My grandchildren have discovered YouTube.
Now I am hoping that both of them, though still quite young, get the moviemaking bug.
This little book of 72 pages is very kid friendly. There's a short chapter on what you need: some form of video camera that will output directly to the computer for live capture. That could be a cheap webcam or an expensive HD set-up, as long it has a FireWire or USB capability for direct capture. They recommend you download the very capable SAM Animation software developed by Tufts University. (The version they suggest is free, but there is also a more advanced paid version as well.) This is followed by several pages on using the SAM program. The SAM program is an excellent choice for the task.
This chapter is very well done and will serve both parents (and grandparents) who want to guide their kids - and the kids themselves. For slightly older children, the instructions are easy to grasp.

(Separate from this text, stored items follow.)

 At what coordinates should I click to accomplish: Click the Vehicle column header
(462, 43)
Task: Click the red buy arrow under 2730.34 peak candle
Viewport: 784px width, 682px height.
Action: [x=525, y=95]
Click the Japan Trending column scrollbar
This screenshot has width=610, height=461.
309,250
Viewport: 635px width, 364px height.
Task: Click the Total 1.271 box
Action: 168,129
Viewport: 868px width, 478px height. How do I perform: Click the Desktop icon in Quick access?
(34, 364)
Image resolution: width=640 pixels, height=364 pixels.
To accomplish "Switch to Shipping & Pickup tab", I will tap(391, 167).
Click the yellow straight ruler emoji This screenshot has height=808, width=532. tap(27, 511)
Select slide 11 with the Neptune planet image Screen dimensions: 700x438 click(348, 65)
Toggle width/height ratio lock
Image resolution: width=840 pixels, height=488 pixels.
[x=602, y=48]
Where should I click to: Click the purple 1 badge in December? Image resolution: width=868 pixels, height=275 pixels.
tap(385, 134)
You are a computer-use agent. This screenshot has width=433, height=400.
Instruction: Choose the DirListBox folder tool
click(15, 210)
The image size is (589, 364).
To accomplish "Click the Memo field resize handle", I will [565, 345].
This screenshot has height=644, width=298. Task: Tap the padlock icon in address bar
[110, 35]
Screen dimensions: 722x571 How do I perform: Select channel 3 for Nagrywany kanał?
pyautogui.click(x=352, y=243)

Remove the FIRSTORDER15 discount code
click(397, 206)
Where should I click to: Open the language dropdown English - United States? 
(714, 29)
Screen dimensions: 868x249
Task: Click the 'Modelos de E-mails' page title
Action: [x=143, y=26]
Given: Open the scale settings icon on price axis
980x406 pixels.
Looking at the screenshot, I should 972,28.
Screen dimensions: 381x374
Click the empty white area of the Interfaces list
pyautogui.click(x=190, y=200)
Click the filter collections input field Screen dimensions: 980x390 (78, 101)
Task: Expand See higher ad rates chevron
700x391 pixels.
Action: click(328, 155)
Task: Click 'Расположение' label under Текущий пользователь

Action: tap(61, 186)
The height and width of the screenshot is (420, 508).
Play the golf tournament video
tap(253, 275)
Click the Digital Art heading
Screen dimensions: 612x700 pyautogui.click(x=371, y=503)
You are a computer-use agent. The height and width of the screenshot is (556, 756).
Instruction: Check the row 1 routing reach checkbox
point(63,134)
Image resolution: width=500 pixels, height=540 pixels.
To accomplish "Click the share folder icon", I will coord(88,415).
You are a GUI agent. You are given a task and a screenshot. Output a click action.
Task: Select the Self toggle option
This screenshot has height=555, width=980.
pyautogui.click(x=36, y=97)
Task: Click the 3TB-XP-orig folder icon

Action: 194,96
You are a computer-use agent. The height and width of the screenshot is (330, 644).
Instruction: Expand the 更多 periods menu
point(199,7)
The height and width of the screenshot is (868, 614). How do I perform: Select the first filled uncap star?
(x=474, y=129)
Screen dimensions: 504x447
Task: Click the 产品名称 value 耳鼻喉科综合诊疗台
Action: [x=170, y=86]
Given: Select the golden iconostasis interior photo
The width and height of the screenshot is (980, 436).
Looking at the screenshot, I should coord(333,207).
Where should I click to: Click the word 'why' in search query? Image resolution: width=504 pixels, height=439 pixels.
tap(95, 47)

There are 18 projects or, if you want o view them this way, lessons, which cover different aspects of stop motion animation. All of the projects are laid out very well in steps-by-step form. Most of the projects have a tip or two, such as how to make it look like a toy car is going over a cliff.
A small amount of Plasticene modeling clay is included for the chapters on claymation.
A number of pages are given over to die-cut pop-outs for use in creating some of the projects. For example, there are six sets of printed lips in various positions for use in making videos of talking vegetables and the like. Providing these is actually a thoughtful touch since it makes it a lot easier for kids to get into the project without having to undertake a lot of extraneous activities.
Overall, this is a very well done book. For kids aged 5 - 9, the assistance of an older person will probably be very helpful. For children aged 10 and older, the book itself should be sufficient.
I can hardly wait for the next visit from the grandchildren. Animation fun ahead!